By the year 2200, the major world religions will fully integrate empirical observation into their doctrines, acknowledging the importance of scientific understanding. This shift will mark a profound transformation in religious thought, where spiritual narratives no longer resist accepted scientific observation.
In the future, the major religions will not abandon meaning, buty they will sort meaning more correctly. Empirical claims must answer to reality through science, rational ideas can answer to coherence, and spiritual stories will continue shaping meaning, identity, and hope. Science rules over the observable universe, religions rule over meaning and explore the currently unknown and unknowable. Religions will still teach their beliefs about the afterlife, including Heaven.
If you think about this, this is no different than what religions have done for thousands of years. When people see newly discovered things about the universe with their own eyes, they cannot help turning away from conflicting religious “belief.” When reality pushes back, truth wins over belief.
Such a shift does not make religion “scientific,” per se, nor does it erase the personal and cultural role of spiritual belief. Instead, it simply marks the long time tradition of more clearly sorting ideas. The clarity that comes from untangling what we know, from what we do not, will allow more people to explore spirituality and religion. The industries will grow, not shrink. Religion as a whole will remain doing what it has always done best: helping people frame meaning, identity, morality, suffering, and hope.
I think the future sees spirituality and religion expanding into more honest forms. Fields of belief that honor belief without confusing it with truth. A time that accepts pragmatic humility toward stories of the unknown and unknowable. A time when the great religious traditions learn to live beside science more clearly, more humbly, and more wisely.
That Philosophy Story,
2.
Philosophy Quote.
- Carl Sagan.
- 1979.
Carl Sagan’s famous line was popularized in Broca’s Brain in 1979. It reached a wider audience through Cosmos in 1980. That’s when I first heard it.
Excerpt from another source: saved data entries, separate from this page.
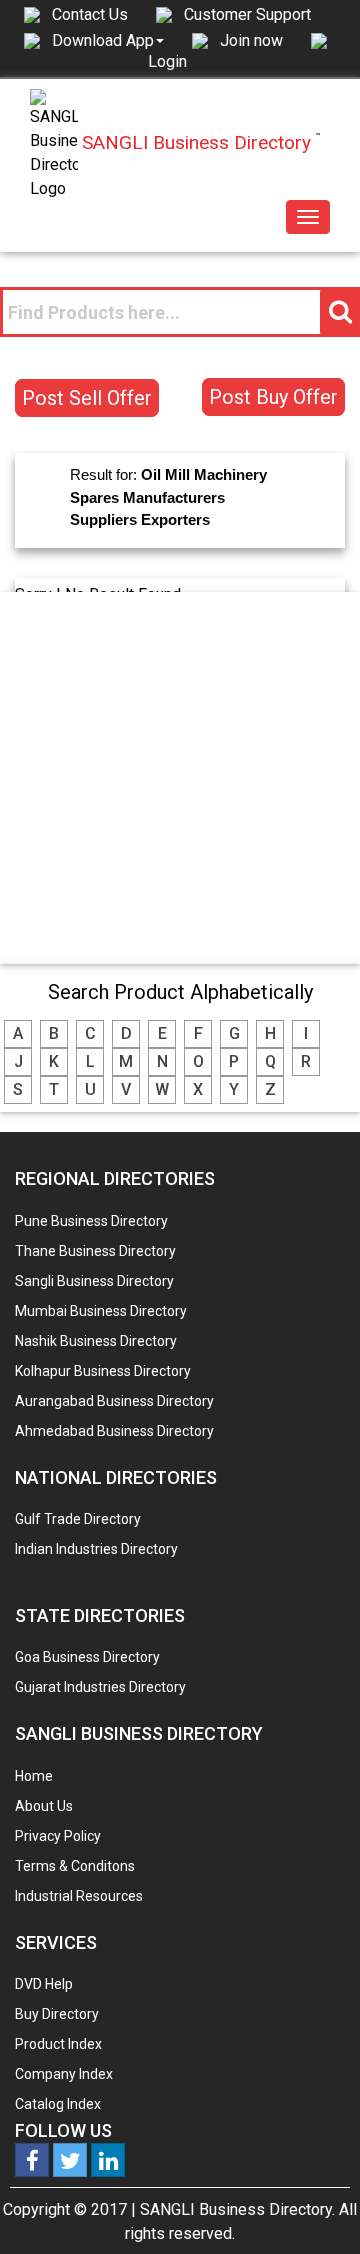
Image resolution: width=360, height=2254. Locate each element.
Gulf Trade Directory (78, 1519)
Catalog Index (58, 2104)
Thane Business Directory (95, 1251)
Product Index (58, 2044)
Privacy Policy (58, 1836)
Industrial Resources (79, 1896)
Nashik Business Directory (96, 1341)
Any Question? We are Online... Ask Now (314, 2207)
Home (34, 1776)
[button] (108, 40)
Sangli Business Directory (94, 1281)
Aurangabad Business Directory (114, 1401)
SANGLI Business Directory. (237, 2209)
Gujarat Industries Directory (100, 1687)
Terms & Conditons (75, 1866)
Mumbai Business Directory (101, 1311)
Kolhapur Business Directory (103, 1371)
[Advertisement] (180, 777)
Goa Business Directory (87, 1657)
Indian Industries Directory (96, 1549)
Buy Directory (57, 2014)
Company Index (64, 2074)
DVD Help (44, 1984)
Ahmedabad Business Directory (114, 1431)
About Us (44, 1806)
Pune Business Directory (91, 1221)
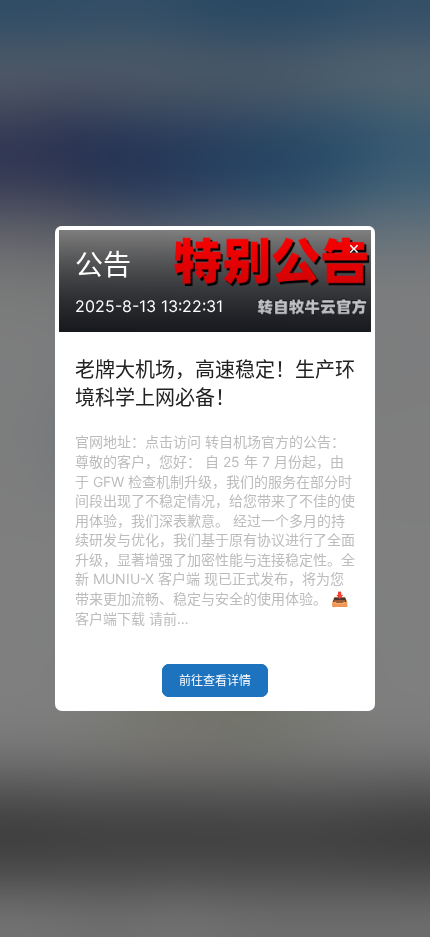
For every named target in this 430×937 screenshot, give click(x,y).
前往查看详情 (215, 680)
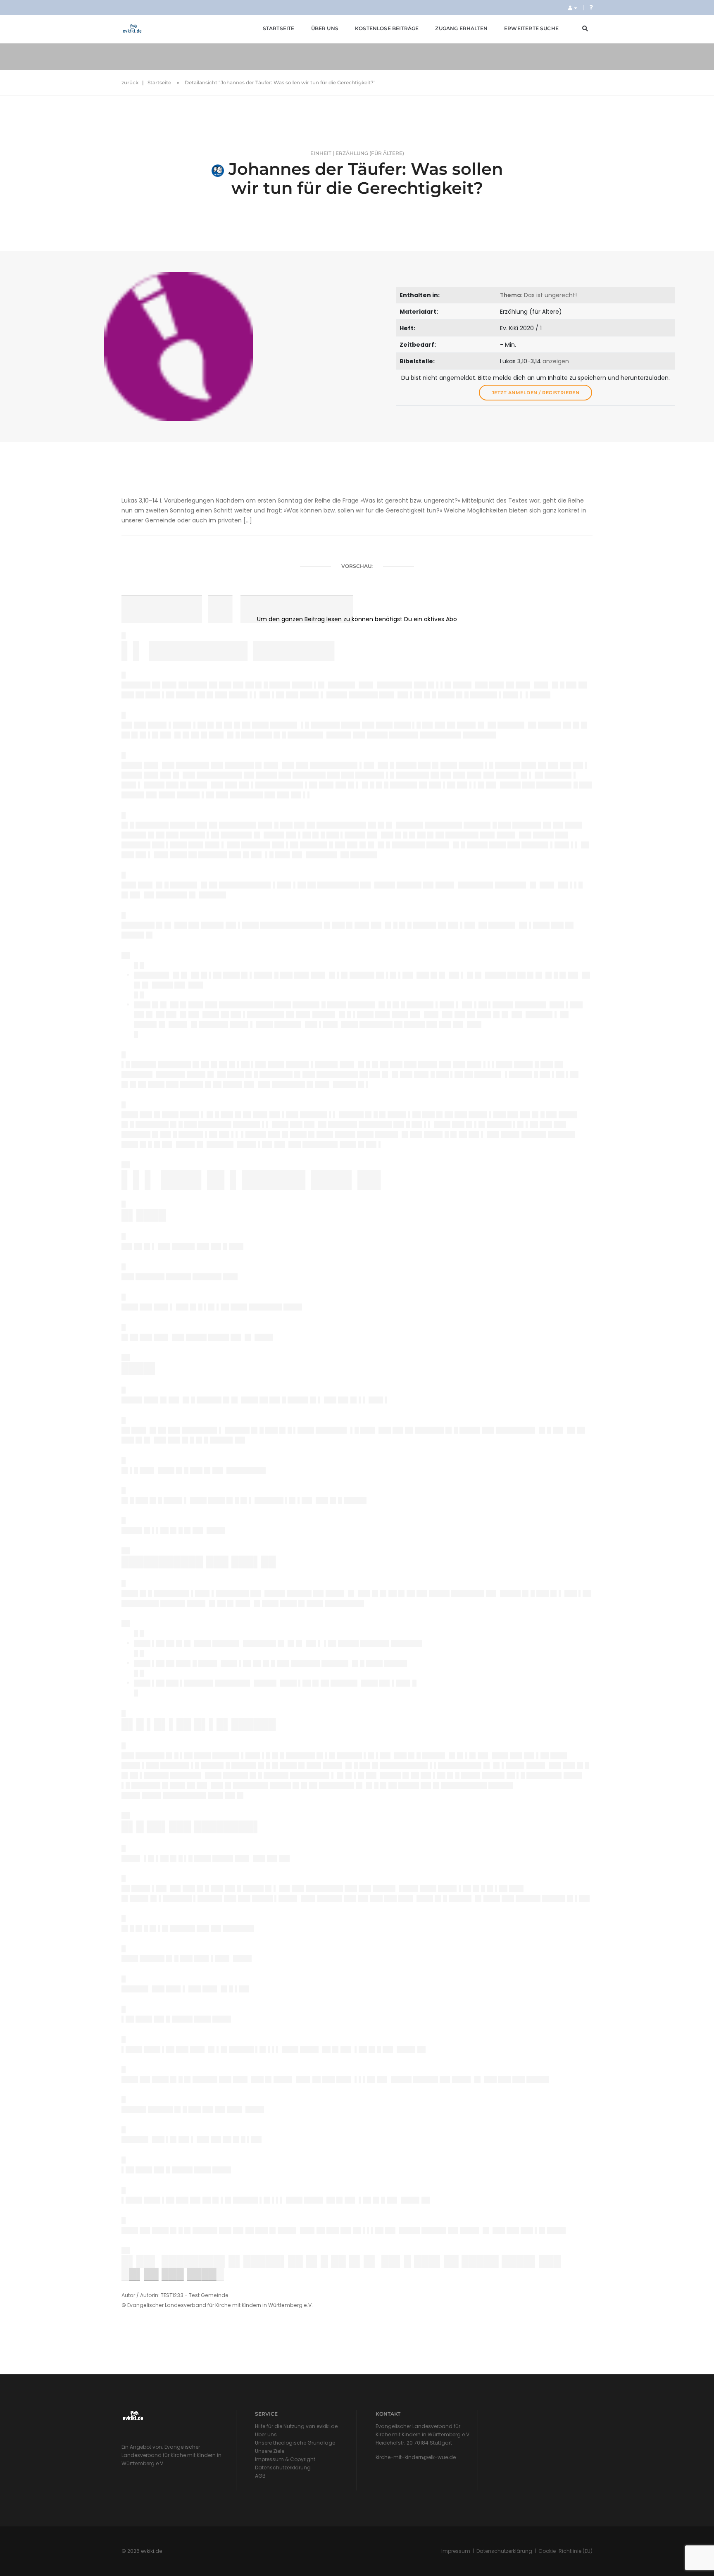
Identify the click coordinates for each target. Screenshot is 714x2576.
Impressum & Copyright (285, 2459)
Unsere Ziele (269, 2450)
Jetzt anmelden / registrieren (536, 393)
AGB (260, 2475)
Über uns (324, 28)
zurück (129, 82)
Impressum (455, 2551)
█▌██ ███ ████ (173, 2273)
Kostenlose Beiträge (387, 28)
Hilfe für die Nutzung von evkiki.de (296, 2426)
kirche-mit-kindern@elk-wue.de (416, 2457)
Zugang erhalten (461, 28)
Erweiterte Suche (531, 28)
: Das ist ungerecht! (538, 295)
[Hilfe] (591, 7)
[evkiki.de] (132, 28)
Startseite (279, 28)
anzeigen (556, 361)
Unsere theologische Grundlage (295, 2442)
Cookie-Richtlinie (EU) (565, 2551)
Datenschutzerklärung (283, 2467)
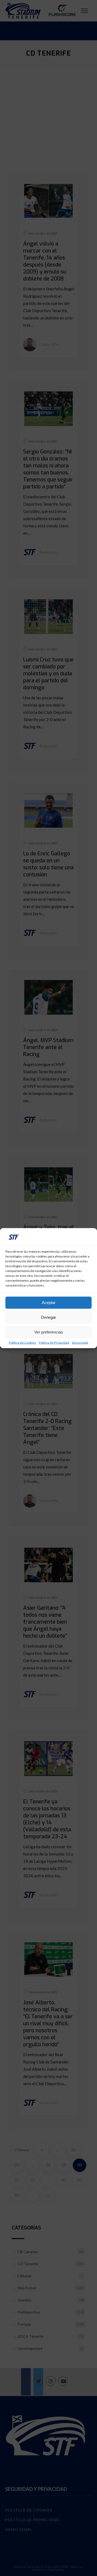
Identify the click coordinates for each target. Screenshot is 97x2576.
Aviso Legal (80, 1342)
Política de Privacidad (54, 1342)
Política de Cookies (22, 1342)
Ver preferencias (48, 1332)
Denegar (48, 1317)
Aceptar (49, 1302)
I was 15 years old when Cosmos aired which was a seminal moment in my life.
The deeper idea is older. In 1748, David Hume used a similar principle:
“A wise man…proportions his belief to the evidence.”
Sagan gave it its modern scientific voice. In context, the quote is not anti-wonder. It is anti-carelessness. It says the more a claim challenges what we already know about reality, the more evidence it needs before we raise our confidence in it.
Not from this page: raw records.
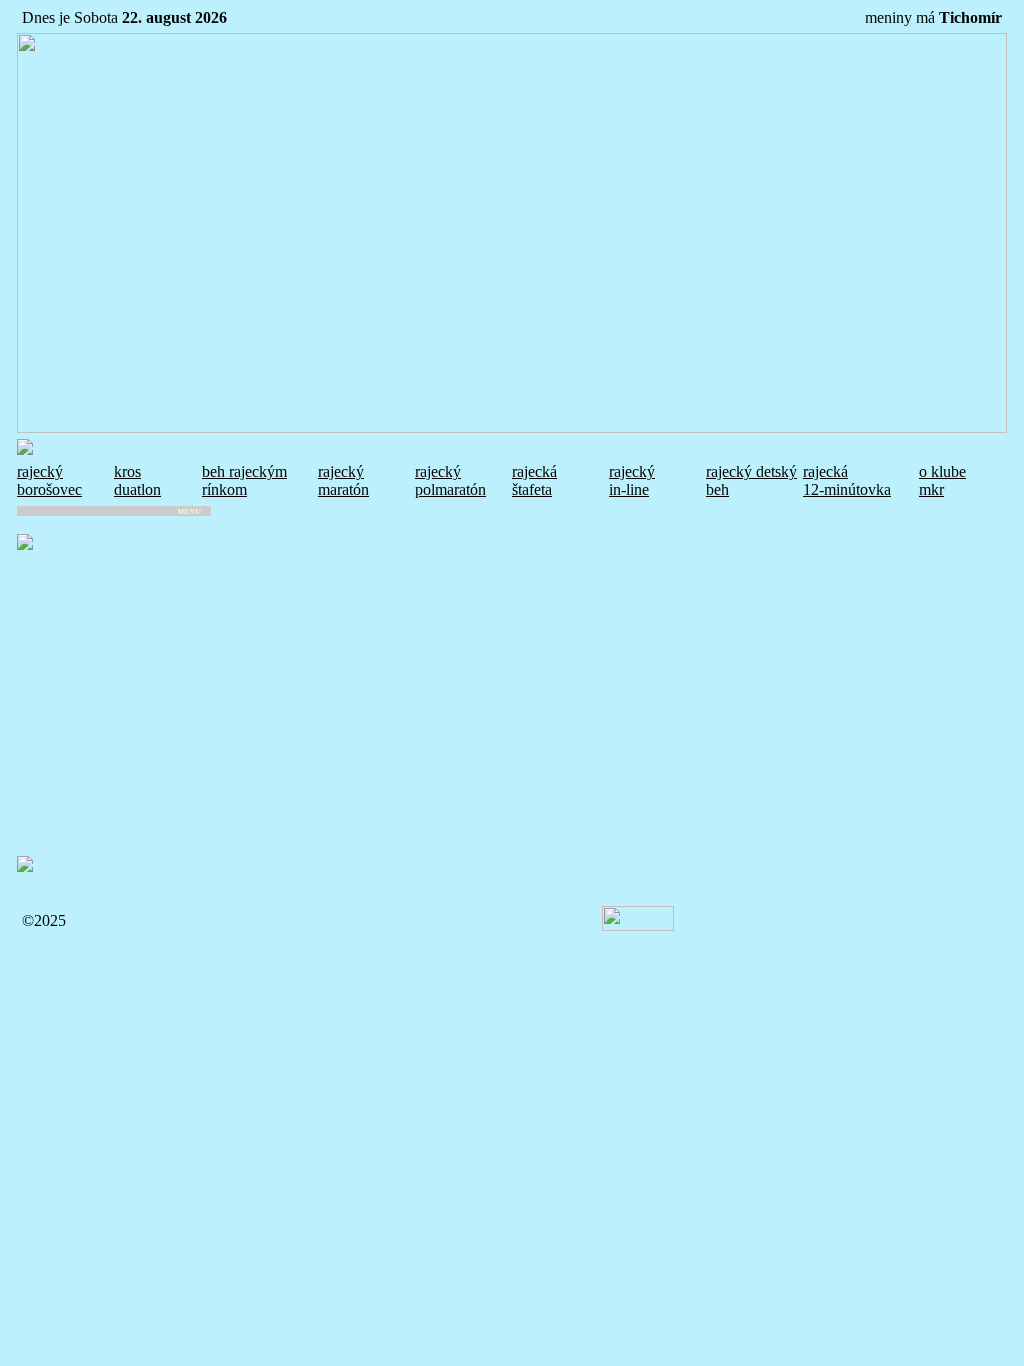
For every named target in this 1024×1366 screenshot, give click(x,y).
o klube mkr (942, 480)
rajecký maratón (343, 480)
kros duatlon (137, 480)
For Sagan, and me, science did not kill spirituality; it deepened and sorted it. Stars, evolution, atoms, life, death, and cosmic scale were sources of humility and reverence. But his awe stayed disciplined. If someone says meditation brings peace, modest evidence may be enough because the claim fits ordinary human experience. If someone says meditation opens a portal to a hidden realm, the evidence burden rises. This is calibration: reality first, awe second, certainty only when earned.
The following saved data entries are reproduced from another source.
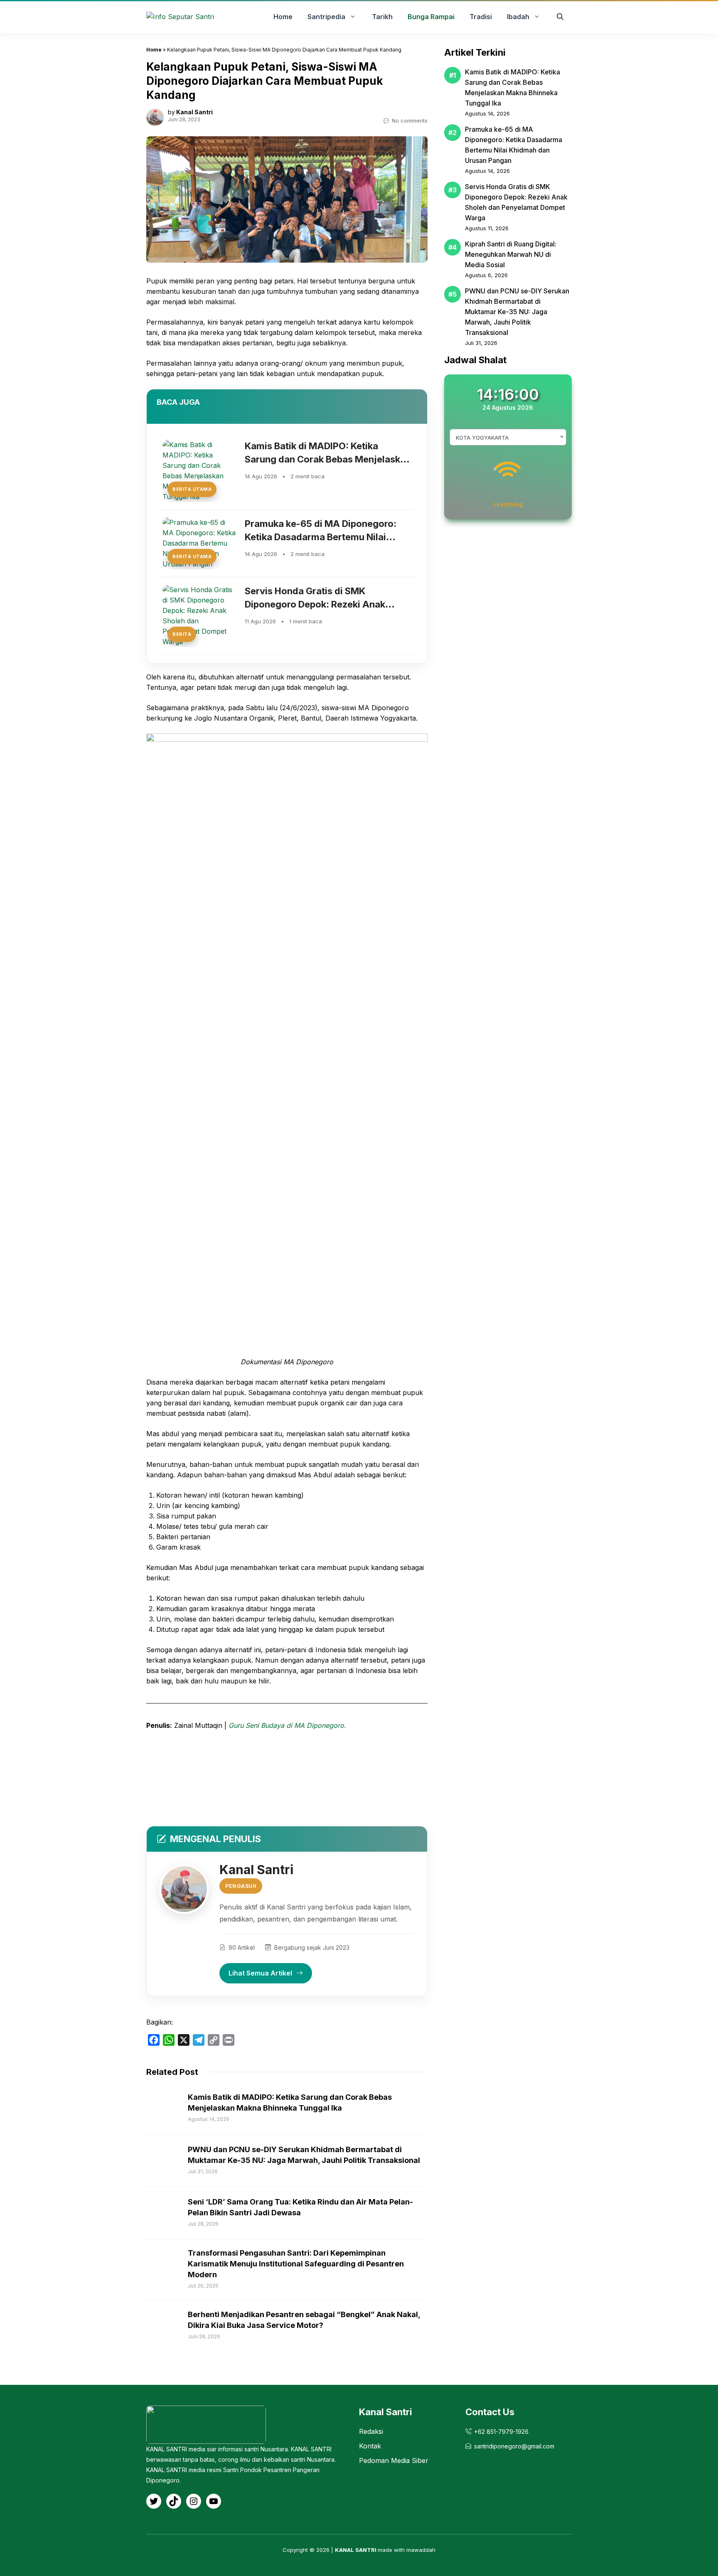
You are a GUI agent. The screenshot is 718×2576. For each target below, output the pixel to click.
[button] (560, 16)
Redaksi (371, 2431)
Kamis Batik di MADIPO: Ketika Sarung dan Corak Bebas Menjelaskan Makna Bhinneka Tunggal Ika (328, 459)
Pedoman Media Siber (393, 2460)
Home (154, 50)
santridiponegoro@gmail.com (514, 2446)
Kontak (370, 2446)
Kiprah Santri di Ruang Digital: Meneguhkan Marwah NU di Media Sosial (510, 254)
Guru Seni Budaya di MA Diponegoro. (287, 1725)
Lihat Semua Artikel (260, 1973)
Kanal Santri (194, 112)
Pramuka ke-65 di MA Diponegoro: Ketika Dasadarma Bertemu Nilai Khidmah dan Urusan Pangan (320, 537)
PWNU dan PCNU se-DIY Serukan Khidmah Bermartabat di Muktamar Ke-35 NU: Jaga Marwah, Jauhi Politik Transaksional (517, 312)
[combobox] (508, 437)
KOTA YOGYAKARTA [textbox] (482, 437)
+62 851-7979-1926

The Why Truth Requires Reality article explains why truth is alignment with reality, and belief is confidence in that alignment. Calibration is the process of adjusting confidence to the kind and quality of support behind a claim. Empirical claims answer to observation and testing. Rational claims answer to logic and coherence. Speculative claims may remain meaningful, but they should be held with humility. Disproven claims should be released as truth. This is how spirituality stays honest: not by rejecting wonder, but by ranking confidence properly when wonder reaches into the material world.
That Philosophy Quote,
3.
Science FAQ.
Spiritual beliefs are part of each person’s personal belief system. Empirical beliefs are part of sorting the confidence in a claim.
Empirical beliefs are part of the normal sorting of ideas. They are claims about the material world that can be tested through observation, evidence, and measurement. Reliable public methods increase confidence in all types of ideas when reality pushes back in favor of them. Germs cause disease. The Earth orbits the Sun. Humans evolved from earlier life forms. These are empirical beliefs because they directly describe things we’ve checked against our shared reality. In the spiritual world, an example is meditation. We can empirically measure things like heart rate when someone meditates.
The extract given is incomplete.